### [What you need to do]
Go through the data below and count every line that has the word "Lockout". Return only the count.

### [Data provided]
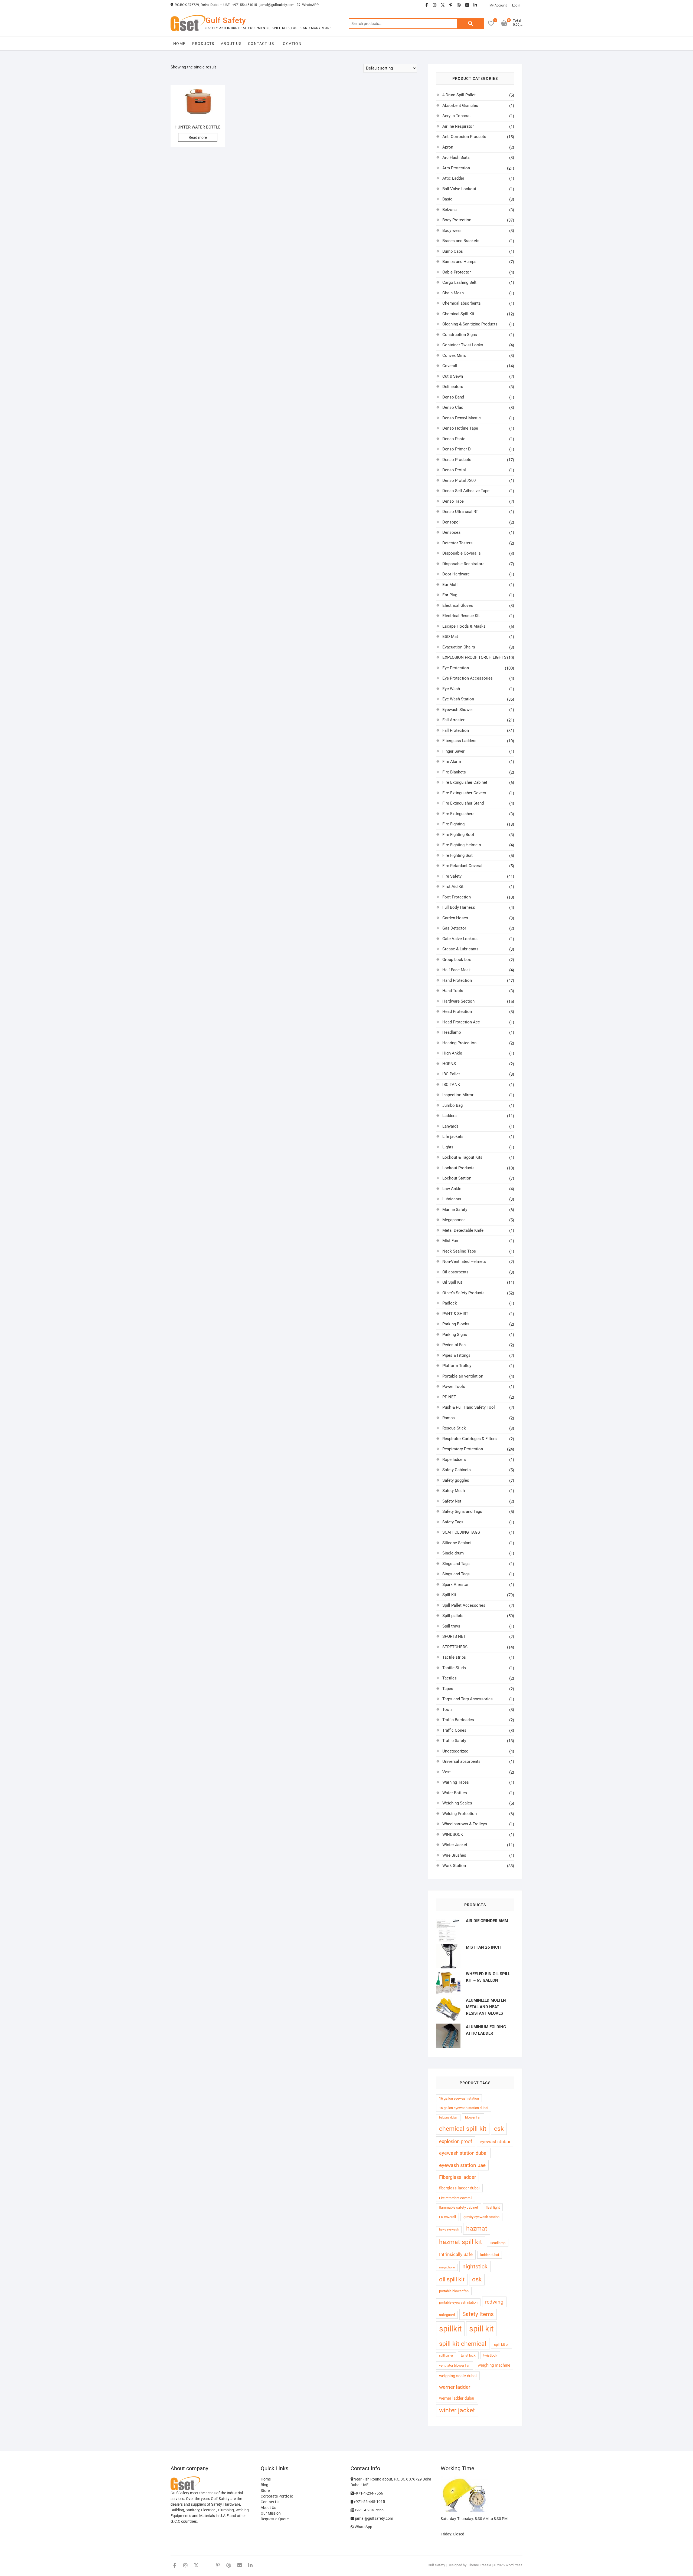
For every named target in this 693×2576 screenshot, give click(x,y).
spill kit (481, 2328)
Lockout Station (456, 1178)
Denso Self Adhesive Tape (465, 490)
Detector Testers (457, 543)
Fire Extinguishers (458, 813)
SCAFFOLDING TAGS (461, 1532)
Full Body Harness (458, 907)
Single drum (453, 1553)
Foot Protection (456, 897)
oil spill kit (452, 2279)
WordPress (513, 2565)
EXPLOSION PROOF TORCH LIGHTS (474, 657)
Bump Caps (452, 251)
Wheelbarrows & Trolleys (464, 1823)
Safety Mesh (453, 1490)
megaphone (447, 2267)
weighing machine (494, 2365)
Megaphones (454, 1219)
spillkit (450, 2328)
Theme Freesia (479, 2565)
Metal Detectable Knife (462, 1230)
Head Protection (457, 1011)
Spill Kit (449, 1594)
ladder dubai (489, 2255)
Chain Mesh (453, 293)
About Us (231, 43)
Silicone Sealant (457, 1542)
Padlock (449, 1303)
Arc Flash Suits (456, 157)
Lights (447, 1147)
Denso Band (453, 397)
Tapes (447, 1688)
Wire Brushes (454, 1855)
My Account (498, 5)
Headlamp (451, 1032)
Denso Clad (452, 407)
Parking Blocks (455, 1324)
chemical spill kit (462, 2128)
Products (203, 43)
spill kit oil (501, 2345)
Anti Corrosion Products (464, 136)
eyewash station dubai (463, 2153)
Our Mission (271, 2513)
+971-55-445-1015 (369, 2501)
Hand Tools (452, 990)
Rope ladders (454, 1459)
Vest (446, 1772)
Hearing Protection (459, 1042)
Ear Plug (449, 594)
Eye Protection (455, 668)
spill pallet (446, 2355)
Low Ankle (451, 1188)
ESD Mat (450, 636)
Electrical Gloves (457, 605)
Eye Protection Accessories (467, 678)
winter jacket (457, 2410)
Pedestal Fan (454, 1344)
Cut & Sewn (452, 376)
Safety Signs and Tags (462, 1511)
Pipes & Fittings (456, 1355)
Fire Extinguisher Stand (463, 803)
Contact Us (261, 43)
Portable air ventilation (462, 1376)
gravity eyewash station (481, 2217)
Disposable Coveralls (461, 553)
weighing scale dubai (458, 2375)
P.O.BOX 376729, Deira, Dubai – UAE (202, 5)
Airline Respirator (458, 126)
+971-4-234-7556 (368, 2493)
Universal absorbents (461, 1761)
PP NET (449, 1397)
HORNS (449, 1063)
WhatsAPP (310, 5)
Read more (198, 137)
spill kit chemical (462, 2343)
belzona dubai (448, 2117)
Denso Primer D (456, 449)
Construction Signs (459, 334)
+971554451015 (244, 5)
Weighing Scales (457, 1803)
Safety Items (478, 2314)
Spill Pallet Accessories (463, 1605)
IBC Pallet (451, 1074)
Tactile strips (454, 1657)
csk (499, 2128)
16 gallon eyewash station (459, 2098)
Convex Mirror (455, 355)
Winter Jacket (454, 1844)
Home (179, 43)
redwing (494, 2302)
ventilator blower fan (454, 2365)
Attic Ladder (453, 178)
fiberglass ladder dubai (459, 2188)
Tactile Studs (454, 1667)
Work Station (454, 1865)
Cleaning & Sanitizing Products (470, 324)
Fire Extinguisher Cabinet (464, 782)
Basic (447, 199)
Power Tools (453, 1386)
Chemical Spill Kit (458, 313)
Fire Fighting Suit (457, 855)
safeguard (447, 2315)
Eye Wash (451, 688)
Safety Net (451, 1501)
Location (291, 43)
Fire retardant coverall (455, 2198)
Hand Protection (457, 980)
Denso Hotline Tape (460, 428)
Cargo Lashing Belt (459, 282)
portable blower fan (454, 2291)
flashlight (493, 2207)
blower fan (473, 2117)
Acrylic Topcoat (456, 115)
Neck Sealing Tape (459, 1251)
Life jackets (452, 1136)
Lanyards (450, 1126)
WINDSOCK (452, 1834)
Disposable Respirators (463, 563)
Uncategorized (455, 1751)
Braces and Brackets (460, 240)
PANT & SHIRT (455, 1313)
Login (516, 5)
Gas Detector (454, 928)
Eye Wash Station (458, 699)
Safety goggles (455, 1480)
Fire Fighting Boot (458, 834)
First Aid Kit (452, 886)
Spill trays (451, 1626)
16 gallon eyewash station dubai (463, 2108)
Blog (264, 2485)
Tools (447, 1709)
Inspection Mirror (457, 1094)
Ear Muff (450, 584)
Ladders (449, 1115)
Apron (447, 147)
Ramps (448, 1417)
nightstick (475, 2266)
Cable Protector (456, 272)
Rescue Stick (454, 1428)
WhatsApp (363, 2527)
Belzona (449, 209)
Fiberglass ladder (457, 2177)
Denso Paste (453, 438)
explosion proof (455, 2141)
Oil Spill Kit (452, 1282)
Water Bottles (454, 1792)
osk (477, 2279)
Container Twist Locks (462, 344)
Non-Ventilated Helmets (464, 1261)
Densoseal (452, 532)
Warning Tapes (455, 1782)
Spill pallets (452, 1615)
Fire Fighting (453, 824)
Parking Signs (454, 1334)
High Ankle (452, 1053)
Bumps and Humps (459, 261)
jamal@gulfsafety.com (277, 5)
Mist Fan (450, 1240)
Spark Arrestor (455, 1584)
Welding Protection (459, 1813)
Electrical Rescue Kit (461, 615)
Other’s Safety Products (463, 1292)
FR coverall (447, 2217)
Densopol (451, 522)
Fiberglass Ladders (459, 740)
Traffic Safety (454, 1740)
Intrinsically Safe (456, 2254)
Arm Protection (456, 168)
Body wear (451, 230)
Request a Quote (275, 2519)
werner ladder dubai (456, 2398)
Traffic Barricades (458, 1719)
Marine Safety (454, 1209)
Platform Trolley (456, 1365)
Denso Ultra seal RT (460, 511)
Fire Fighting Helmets (461, 844)
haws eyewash (449, 2229)
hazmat (476, 2228)
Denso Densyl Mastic (461, 418)
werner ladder (454, 2387)
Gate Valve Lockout (460, 938)
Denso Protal (454, 469)
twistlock (490, 2355)
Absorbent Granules (460, 105)
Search (470, 23)
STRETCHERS (455, 1647)
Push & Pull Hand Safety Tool (468, 1407)
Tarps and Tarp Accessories (467, 1699)
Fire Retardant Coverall (462, 865)
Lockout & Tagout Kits (462, 1157)
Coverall (449, 365)
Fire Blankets (454, 772)
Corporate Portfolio (277, 2496)
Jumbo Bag (452, 1105)
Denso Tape (453, 501)
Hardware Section (458, 1001)
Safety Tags (452, 1522)
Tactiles (449, 1678)
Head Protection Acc (461, 1022)
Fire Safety (452, 876)
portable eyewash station (458, 2302)
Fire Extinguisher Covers (464, 792)
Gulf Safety (225, 20)
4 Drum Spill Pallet (459, 95)
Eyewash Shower (457, 709)
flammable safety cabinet (458, 2207)
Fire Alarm (451, 761)
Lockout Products (458, 1167)
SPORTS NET (454, 1636)
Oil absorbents (455, 1272)
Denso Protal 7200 (459, 480)
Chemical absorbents (461, 303)
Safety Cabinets (456, 1469)
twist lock (468, 2355)
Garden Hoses (455, 917)
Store (265, 2490)
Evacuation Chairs (458, 647)
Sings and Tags (456, 1563)
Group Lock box (456, 959)
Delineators (452, 386)
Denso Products (456, 459)
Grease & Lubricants (460, 949)
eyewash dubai (495, 2141)
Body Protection (456, 220)
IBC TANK (451, 1084)
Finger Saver (453, 751)
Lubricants (451, 1199)
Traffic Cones (454, 1730)
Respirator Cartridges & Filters (469, 1438)
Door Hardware (456, 574)
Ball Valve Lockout (459, 188)
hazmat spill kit (460, 2242)
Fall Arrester (453, 719)
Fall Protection (455, 730)
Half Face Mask (456, 969)
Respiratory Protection (462, 1449)
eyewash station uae (462, 2165)
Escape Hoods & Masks (464, 626)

### [Task answer]
5